[PATCH rfc 1/6] nvme-pci: Split __nvme_process_cq to poll and handle

Wed Oct 5 02:42:09 PDT 2016

Just some rework to split the logic and make it slightly
more readable. This will help us to easily add the irq-poll
logic.

We remove the cqe_seen indication as a preparation for
irq-poll where we will schedule soft-irq context for polling
so we should consider the interrupt as handled always.

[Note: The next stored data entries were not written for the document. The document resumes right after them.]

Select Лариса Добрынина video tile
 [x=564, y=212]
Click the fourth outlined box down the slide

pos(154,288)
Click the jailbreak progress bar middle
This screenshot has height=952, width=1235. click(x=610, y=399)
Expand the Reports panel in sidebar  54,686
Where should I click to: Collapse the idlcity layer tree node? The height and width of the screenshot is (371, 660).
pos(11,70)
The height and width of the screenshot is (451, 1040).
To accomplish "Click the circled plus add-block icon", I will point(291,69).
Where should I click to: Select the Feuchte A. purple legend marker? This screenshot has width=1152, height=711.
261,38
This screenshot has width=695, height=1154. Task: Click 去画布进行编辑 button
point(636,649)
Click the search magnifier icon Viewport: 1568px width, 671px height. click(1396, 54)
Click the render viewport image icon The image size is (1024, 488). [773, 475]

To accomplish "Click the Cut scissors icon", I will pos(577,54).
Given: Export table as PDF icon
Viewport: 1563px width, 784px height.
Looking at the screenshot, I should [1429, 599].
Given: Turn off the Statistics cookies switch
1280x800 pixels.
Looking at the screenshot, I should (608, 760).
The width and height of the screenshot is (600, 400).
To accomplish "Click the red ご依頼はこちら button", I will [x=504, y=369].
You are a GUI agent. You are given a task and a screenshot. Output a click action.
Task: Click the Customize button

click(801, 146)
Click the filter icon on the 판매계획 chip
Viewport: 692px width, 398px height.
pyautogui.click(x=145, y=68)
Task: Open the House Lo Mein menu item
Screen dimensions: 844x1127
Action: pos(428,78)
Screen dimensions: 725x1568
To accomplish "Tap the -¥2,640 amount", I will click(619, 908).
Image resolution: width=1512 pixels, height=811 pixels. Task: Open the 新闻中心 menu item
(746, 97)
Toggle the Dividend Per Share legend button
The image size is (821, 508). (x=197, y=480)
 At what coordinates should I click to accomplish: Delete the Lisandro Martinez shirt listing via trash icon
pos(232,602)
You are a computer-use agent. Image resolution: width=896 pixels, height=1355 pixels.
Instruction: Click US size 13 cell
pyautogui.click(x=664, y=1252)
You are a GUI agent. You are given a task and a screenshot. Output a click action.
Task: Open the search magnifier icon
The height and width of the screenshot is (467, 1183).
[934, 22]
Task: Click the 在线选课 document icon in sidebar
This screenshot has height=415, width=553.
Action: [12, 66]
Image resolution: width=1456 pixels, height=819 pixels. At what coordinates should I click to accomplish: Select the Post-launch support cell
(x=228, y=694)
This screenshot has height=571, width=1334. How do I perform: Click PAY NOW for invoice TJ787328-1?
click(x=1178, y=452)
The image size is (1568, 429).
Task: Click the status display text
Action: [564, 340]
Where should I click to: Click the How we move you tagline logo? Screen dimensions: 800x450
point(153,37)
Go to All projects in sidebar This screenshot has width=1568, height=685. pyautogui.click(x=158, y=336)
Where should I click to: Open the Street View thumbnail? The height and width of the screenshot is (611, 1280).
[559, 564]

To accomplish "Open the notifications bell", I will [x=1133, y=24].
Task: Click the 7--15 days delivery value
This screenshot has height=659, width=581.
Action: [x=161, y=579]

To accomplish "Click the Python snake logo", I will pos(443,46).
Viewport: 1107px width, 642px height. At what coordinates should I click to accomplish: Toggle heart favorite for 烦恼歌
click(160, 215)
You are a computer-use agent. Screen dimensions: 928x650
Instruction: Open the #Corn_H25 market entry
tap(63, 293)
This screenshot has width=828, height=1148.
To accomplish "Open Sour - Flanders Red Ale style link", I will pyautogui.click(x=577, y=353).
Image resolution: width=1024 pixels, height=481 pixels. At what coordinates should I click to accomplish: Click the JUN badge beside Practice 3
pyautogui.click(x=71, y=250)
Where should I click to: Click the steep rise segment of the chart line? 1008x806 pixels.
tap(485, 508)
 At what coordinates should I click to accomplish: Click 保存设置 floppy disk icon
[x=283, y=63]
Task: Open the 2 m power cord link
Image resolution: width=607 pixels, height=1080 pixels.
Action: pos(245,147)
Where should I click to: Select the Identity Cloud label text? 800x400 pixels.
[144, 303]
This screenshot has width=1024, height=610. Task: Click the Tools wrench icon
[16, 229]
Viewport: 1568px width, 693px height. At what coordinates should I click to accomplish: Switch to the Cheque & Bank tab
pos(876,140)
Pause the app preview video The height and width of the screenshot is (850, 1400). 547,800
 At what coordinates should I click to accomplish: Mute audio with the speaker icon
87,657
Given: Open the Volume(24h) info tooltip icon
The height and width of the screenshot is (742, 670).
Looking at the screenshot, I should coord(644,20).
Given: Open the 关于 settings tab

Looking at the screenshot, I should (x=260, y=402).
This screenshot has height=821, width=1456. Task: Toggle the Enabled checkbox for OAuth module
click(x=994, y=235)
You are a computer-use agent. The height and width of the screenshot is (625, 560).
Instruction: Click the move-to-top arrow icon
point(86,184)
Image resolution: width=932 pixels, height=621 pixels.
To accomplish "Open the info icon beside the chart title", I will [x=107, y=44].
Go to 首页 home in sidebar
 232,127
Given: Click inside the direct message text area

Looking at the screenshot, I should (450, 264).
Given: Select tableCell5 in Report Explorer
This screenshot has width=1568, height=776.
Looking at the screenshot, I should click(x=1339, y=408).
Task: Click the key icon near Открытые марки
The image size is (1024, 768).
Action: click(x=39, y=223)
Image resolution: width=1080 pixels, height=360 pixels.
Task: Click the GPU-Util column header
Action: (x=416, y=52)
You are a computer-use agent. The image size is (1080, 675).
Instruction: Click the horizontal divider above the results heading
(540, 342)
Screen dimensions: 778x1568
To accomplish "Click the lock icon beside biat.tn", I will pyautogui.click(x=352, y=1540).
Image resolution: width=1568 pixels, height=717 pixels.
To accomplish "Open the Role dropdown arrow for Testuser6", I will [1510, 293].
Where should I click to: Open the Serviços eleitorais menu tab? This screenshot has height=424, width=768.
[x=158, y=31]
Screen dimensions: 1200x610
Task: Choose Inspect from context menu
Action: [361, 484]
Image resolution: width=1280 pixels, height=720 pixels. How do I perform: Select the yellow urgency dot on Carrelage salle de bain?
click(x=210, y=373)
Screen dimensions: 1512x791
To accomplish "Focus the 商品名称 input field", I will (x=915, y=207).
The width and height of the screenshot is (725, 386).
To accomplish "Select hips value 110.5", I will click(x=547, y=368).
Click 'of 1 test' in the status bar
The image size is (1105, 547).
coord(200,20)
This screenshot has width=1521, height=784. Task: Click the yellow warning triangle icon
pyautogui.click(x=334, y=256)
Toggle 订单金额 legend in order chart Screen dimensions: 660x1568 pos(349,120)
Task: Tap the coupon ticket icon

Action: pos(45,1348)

Also, introduce nvme_ring_cq_doorbell helper to mask out the
cq_vector validity check.

Signed-off-by: Sagi Grimberg <sagi at grimberg.me>
---
 drivers/nvme/host/pci.c | 117 +++++++++++++++++++++++++-----------------------
 1 file changed, 62 insertions(+), 55 deletions(-)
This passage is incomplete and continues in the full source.